These are chat archives for elemental/chat

13th
Nov 2016
Ryan H. Lewis
@rhl-
Nov 13 2016 20:09
I can ask Steve to look at the apple toolchain issues
If we can send him something
Jack Poulson
@poulson
Nov 13 2016 20:54
I am looking into it now; Valgrind still doesn't seem to work on Sierra
but the crash appears to be happening in View
and only when compiling with -O3
it might be a copy elision issue, which would be a nightmare to debug, but hopefully it's something simpler
Ryan H. Lewis
@rhl-
Nov 13 2016 20:57
Heading home to work on BFGS shortly
Jack Poulson
@poulson
Nov 13 2016 20:58
let me know if I can provide more feedback on the PR
Ryan H. Lewis
@rhl-
Nov 13 2016 21:01
Well I need to rewrite the line search entirely
Based on those papers
Jack Poulson
@poulson
Nov 13 2016 21:08
there's no rush on good engineering
Ryan H. Lewis
@rhl-
Nov 13 2016 21:36
@poulson i took another look at the TSVD we were working on. I’m not sure how we would implement InfinityNorm(_) for an operator.
Jack Poulson
@poulson
Nov 13 2016 21:49
Hager-Higham-Tisseur algorithm
the segfaults disappear when print statements are added to View and Matrix::Attach...
Jack Poulson
@poulson
Nov 13 2016 23:01
it appears the print statement in Matrix::operator()( Range I, Range J) was all that mattered
I am convinced this is an issue with GCC and the OS X linker disagreeing
Ryan H. Lewis
@rhl-
Nov 13 2016 23:05
you absolutely can’t do that
mix gcc and osx linkers
why would that be happening
is the block 1-norm power method or an equivalent method already in Elemental?

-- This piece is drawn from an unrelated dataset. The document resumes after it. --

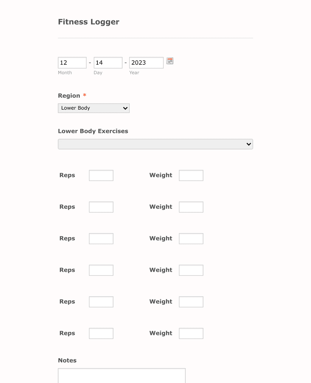The image size is (311, 383).
Task: Click the last Reps input at bottom
Action: coord(101,333)
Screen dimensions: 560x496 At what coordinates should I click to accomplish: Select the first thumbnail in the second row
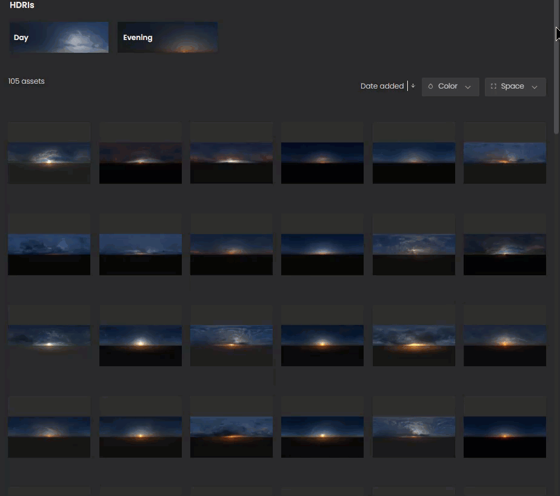[49, 244]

also, thanks for the reference :)
Jack Poulson
@poulson
Nov 13 2016 23:08
@rhl- I think it is a backend issue with the linker, but I am not confident
Ryan H. Lewis
@rhl-
Nov 13 2016 23:09
are you using the gcc linker with gcc?
Jack Poulson
@poulson
Nov 13 2016 23:11
yes, whatever CMake suggests
nothing is funny there
Ryan H. Lewis
@rhl-
Nov 13 2016 23:16
@poulson why do you need 16 byte boundary alignment?
Jack Poulson
@poulson
Nov 13 2016 23:17
because the 128-bit SSE commands assume it
it is not something I specifically requested
also, GCC since 4.5 demands that, except in special cases, all stacks are aligned on 16-byte boundaries
Ryan H. Lewis
@rhl-
Nov 13 2016 23:19
weird..
Jack Poulson
@poulson
Nov 13 2016 23:19
though in cases where it believes other alignments do not pose a problem when the optimization level is high enough, it relaxes this constraint
I believe this is going haywire on OS X with -O3 for Matrix::operator()( Range<Int>, Range<Int> )
Ryan H. Lewis
@rhl-
Nov 13 2016 23:22
thats so weird. that code does very little
why is there even SSE involved there?
Jack Poulson
@poulson
Nov 13 2016 23:23
it is just the compiler choosing to move data to/from the stack in 128-bit chunks because it is faster
Ryan H. Lewis
@rhl-
Nov 13 2016 23:23
oh, curious.
@poulson i’ve updated my line search routine now, I am not 100% confident it is correct yet, but, I am following more carefully the writeup in N&W
Jack Poulson
@poulson
Nov 13 2016 23:25
+1
Ryan H. Lewis
@rhl-
Nov 13 2016 23:26
there algorithm 3.6 for Zoom is somewhat vague and requires careful attention
in particular, there is an “Interpolation” step, which I initially used bisection for, i’ve now upgraded it to a quadratic interpolant, followed by a potential cubic interpolant.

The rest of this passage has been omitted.